Assignment:
Begin at the line containing "Las fuentes de" in the data below and go on through the line containing "[presentation] (60, 2371)", repeating each line exactly; include both ends and no other line.

Given records:
=== Section Start ===

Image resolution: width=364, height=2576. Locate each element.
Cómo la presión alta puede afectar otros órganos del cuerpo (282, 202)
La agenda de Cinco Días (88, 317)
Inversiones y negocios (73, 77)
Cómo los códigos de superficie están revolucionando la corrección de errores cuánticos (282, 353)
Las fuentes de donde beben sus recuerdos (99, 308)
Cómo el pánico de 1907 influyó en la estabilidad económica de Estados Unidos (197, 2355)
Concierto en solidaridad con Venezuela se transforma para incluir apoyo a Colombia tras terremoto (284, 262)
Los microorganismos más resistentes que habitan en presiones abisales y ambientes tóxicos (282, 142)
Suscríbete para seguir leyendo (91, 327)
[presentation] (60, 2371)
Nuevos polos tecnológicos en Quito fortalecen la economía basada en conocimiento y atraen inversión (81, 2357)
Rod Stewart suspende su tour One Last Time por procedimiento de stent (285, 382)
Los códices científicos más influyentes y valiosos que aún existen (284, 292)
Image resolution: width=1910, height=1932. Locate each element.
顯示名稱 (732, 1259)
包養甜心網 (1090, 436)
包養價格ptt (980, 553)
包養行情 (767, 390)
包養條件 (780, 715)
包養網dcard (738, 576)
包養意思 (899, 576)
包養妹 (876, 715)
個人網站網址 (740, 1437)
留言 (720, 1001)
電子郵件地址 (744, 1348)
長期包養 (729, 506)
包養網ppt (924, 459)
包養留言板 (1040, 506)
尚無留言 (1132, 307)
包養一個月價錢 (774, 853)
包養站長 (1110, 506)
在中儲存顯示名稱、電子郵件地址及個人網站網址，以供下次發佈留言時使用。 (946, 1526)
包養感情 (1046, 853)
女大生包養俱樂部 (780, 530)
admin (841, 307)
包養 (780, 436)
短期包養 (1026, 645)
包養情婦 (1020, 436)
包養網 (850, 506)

=== Section End ===

Response to this task:
Las fuentes de donde beben sus recuerdos (99, 308)
Cómo el pánico de 1907 influyó en la estabilidad económica de Estados Unidos (197, 2355)
Concierto en solidaridad con Venezuela se transforma para incluir apoyo a Colombia tras terremoto (284, 262)
Los microorganismos más resistentes que habitan en presiones abisales y ambientes tóxicos (282, 142)
Suscríbete para seguir leyendo (91, 327)
[presentation] (60, 2371)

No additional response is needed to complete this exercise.